As well as being the brains behind the web design for Not Television (and innumerable fantastic sites elsewhere), Adrian Kinloch is a stellar photographer.
British born, living in New York and often in London, he has an acute, intelligent, sensitive and witty eye for a range of situations, from political protests to derelict borderlands, always managing to locate a sensitivity and humanity few would notice. He’s also got a knack for bringing out the best in performers in unusual settings. (If you’d like him to capture your story when he’s in town, drop him a line.)
So it’s a great privilege to introduce Picture Box, a new semi-regular feature of Not Television in which Adrian turns his camera on some of the kinds of subjects covered on the blog.
To kick things off, Adrian spent a morning with Sharia Law in London’s Manor House. Alp Haydar’s audiences will be familiar with Sharia as our hero’s mother, and his long-running nemesis – a character whose strict, traditional outlook coloured Alp’s upbringing in north London following the family’s departure from Turkish Cyprus in his early childhood. Sharia’s outrage at Alp’s gay identity has manifested itself in various magical, monstrous and perverse ways, from Atlantean power trips to South American surgical misadventures.
The shows themselves are remarkable action-adventure romps, cartoonish yet meaty combinations of larky live performance and insanely detailed video projections in which Alp plays every part himself, from shrill BNP campaigners to hunky kebab-shop workers with the occasional Maya Angelou or time-travelling alterna-Alp in there too for good measure.

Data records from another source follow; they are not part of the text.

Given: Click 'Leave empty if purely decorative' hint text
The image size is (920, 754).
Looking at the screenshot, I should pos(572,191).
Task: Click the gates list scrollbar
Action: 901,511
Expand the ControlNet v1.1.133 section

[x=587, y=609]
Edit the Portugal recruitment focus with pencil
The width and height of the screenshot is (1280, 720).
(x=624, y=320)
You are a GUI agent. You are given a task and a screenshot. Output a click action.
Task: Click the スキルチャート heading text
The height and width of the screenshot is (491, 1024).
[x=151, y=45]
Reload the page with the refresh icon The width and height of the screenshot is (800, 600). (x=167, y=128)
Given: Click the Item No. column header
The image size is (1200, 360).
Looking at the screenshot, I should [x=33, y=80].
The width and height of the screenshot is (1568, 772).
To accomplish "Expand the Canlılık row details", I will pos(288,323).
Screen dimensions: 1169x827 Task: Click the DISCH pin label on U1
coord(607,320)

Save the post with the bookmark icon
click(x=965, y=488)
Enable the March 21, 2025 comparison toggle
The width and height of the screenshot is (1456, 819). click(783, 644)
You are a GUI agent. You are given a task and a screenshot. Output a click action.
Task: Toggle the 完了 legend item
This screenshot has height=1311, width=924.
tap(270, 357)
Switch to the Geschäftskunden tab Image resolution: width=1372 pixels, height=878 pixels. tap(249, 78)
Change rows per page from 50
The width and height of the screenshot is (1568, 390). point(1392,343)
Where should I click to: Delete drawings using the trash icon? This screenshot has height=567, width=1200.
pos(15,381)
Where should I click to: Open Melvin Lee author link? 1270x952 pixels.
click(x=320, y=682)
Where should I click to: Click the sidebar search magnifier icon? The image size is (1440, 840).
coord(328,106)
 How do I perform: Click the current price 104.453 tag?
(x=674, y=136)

This week marks the return of Alp Haydar’s Dirty Demographic to the Royal Vauxhall Tavern – a dystopian escapade that sees Sharia ascending to the highest political office in the land with her own brand of demagoguery.
Adrian’s shots find Sharia at the inception of her political rise, scouting out the campaign trail on her home turf of Haringey. In anticipation of Thursday’s show, she gave us a few words on a subject dear to her heart: anal sex.
“Sex in the anus. Difficult words for me to pronounce. The anus is troublesome. In Turkish, the ‘u’ is making a different sound altogether. ‘A-nus’. It is most serendipitous then, that should I ever encounter a person who allows themselves to be violated rectally… I will have no problem calling for a noose to be tied around their neck!
“It is this brand of earthy candour that rocketed me to the position of Madam Prime Minister, in your cheerier future. The year is 2064. The place is burka Britain. No more tube strikes. How can they drive when I’ve cut off their hands?
“You will support my regime. And you start by attending my fudgepacker son’s show. With the greatest of affections, I will stone you rotten.”
So, erm, yes. There’s that. Thanks to Sharia, Alp and Adrian.